** What the task requires **
Your output should consist solely of the lines from the one holding "Given: Open the BitLocker file icon" to the end of the records below, inclusive, reproduced exactly and free of pictures.

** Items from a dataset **
———

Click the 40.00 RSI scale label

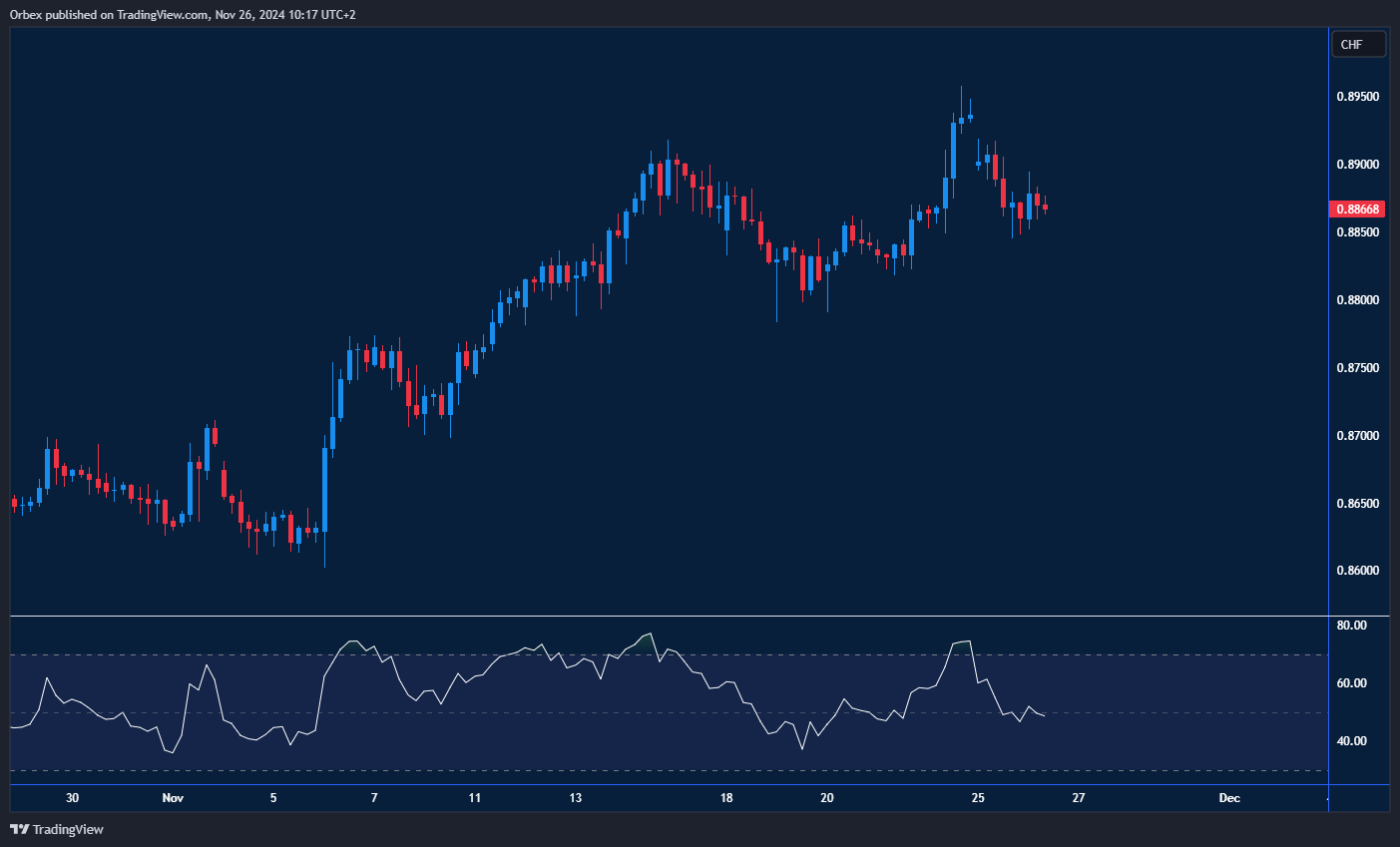(x=1351, y=741)
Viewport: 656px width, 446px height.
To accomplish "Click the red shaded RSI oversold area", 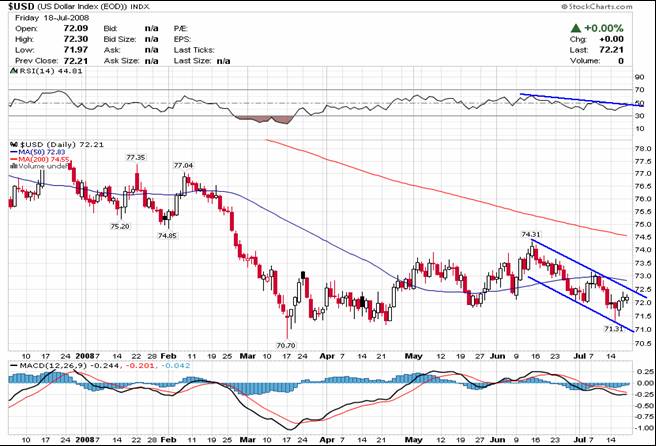I will pos(262,119).
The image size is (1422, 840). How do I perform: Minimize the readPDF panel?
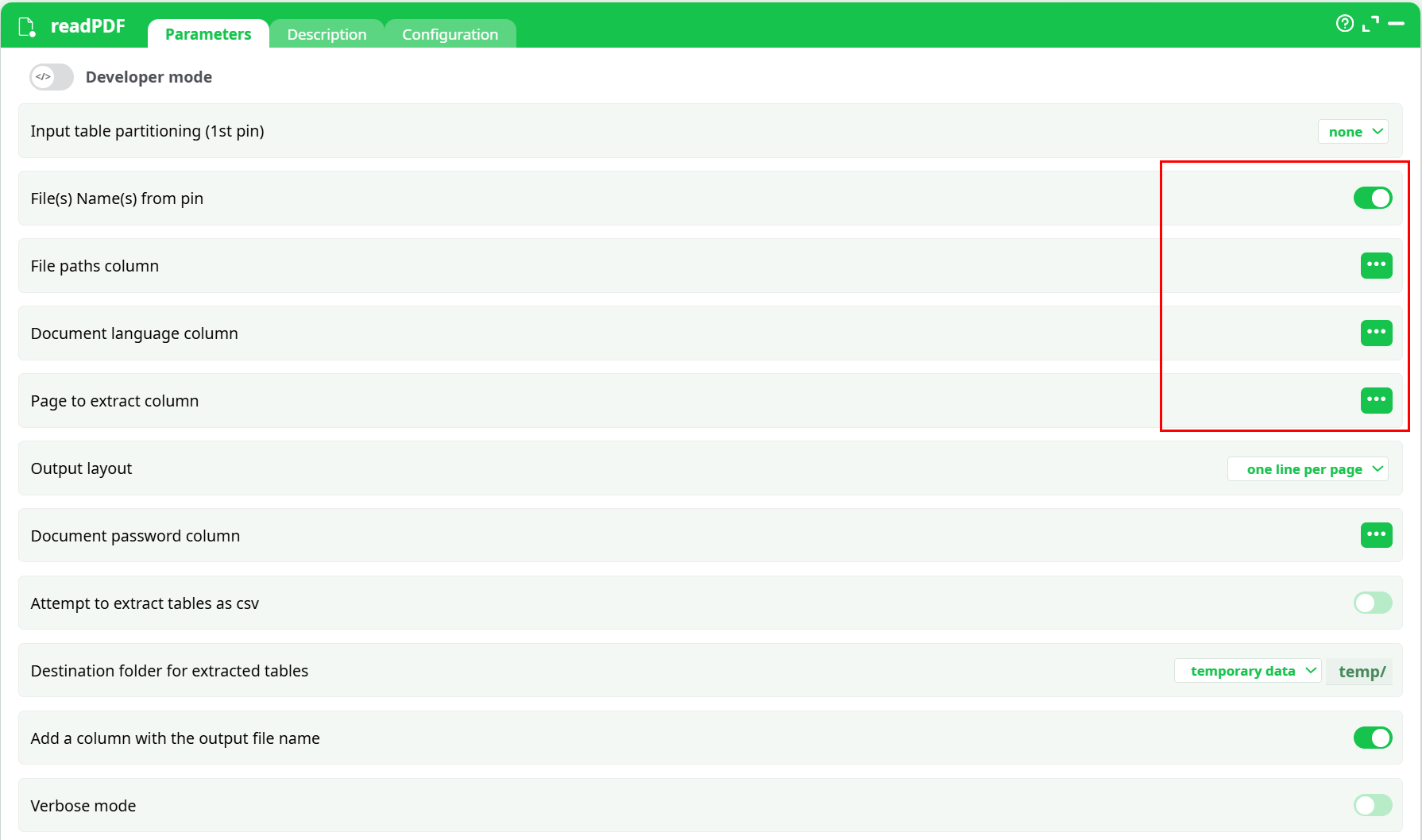1396,24
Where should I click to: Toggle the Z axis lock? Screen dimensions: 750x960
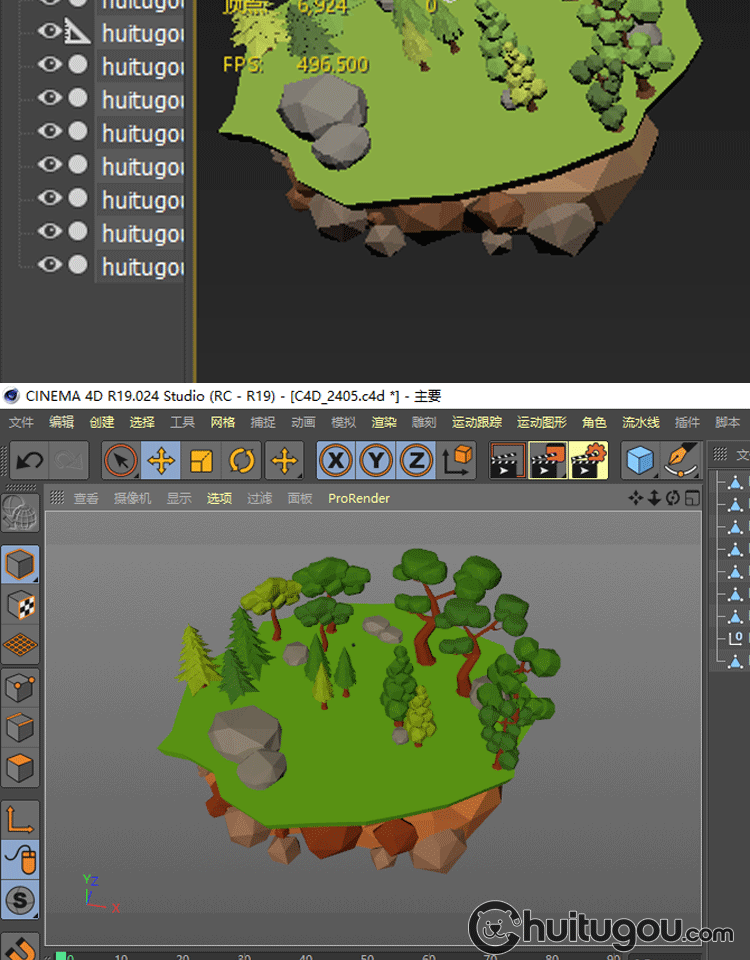pyautogui.click(x=416, y=461)
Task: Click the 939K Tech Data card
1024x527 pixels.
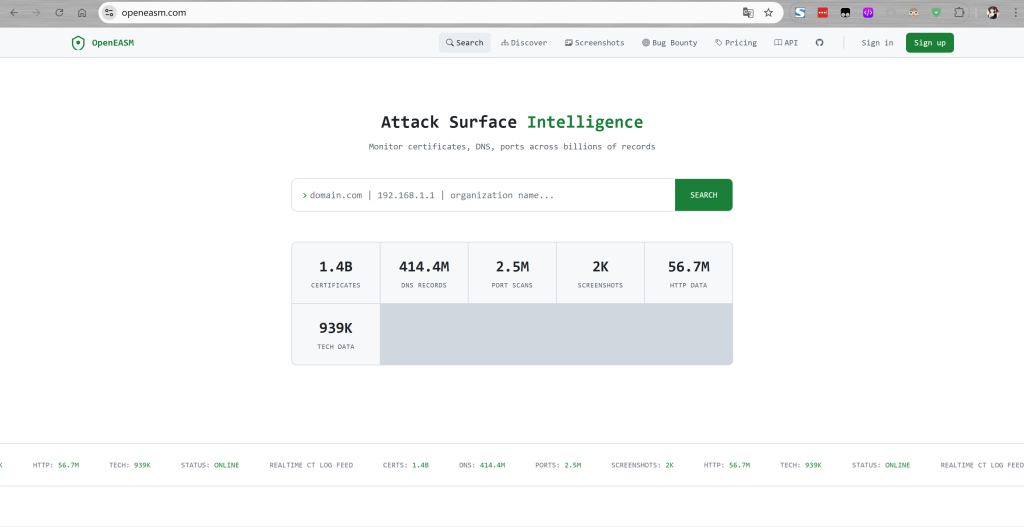Action: point(335,334)
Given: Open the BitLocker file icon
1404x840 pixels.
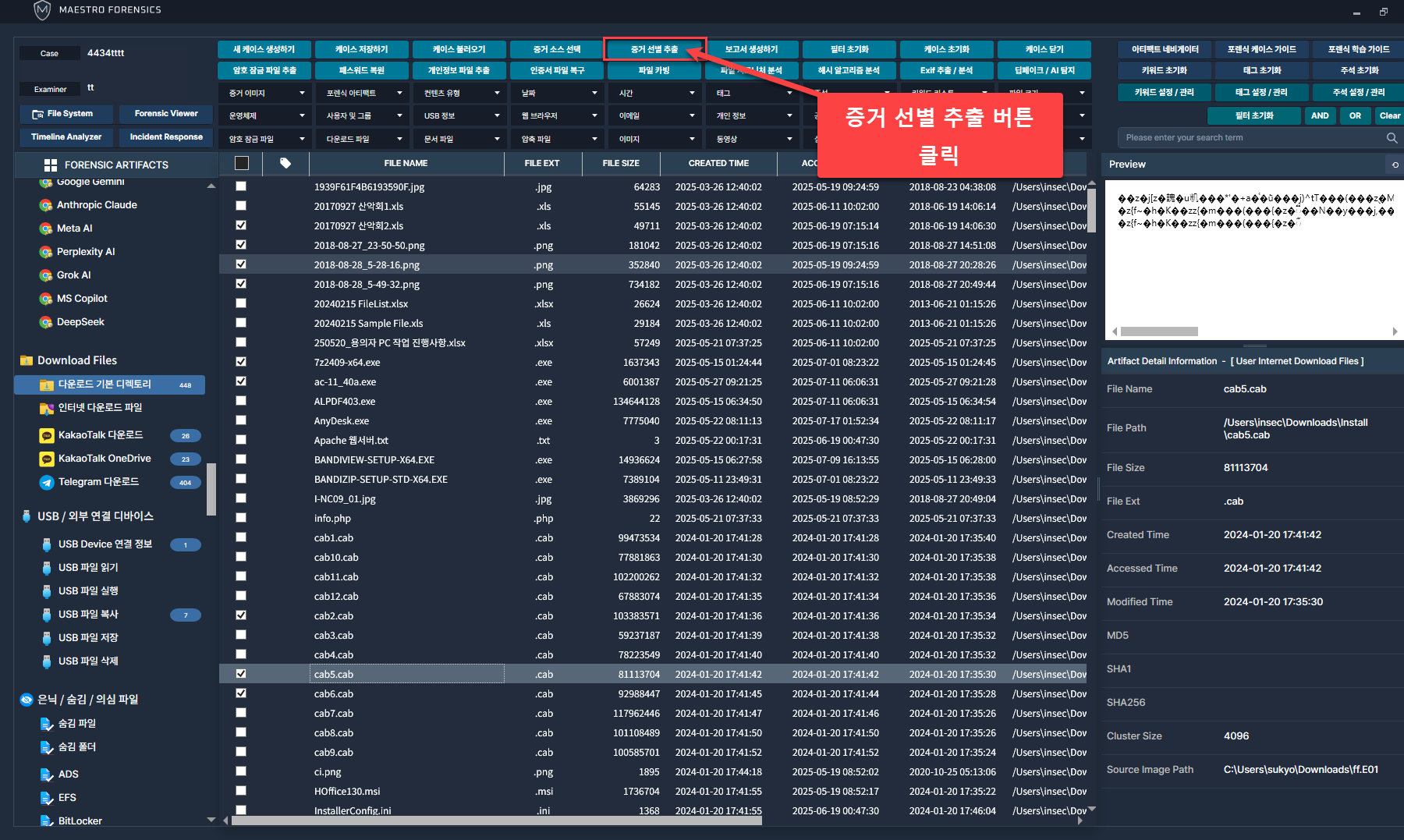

———

** Finished exercise **
Given: Open the BitLocker file icon
1404x840 pixels.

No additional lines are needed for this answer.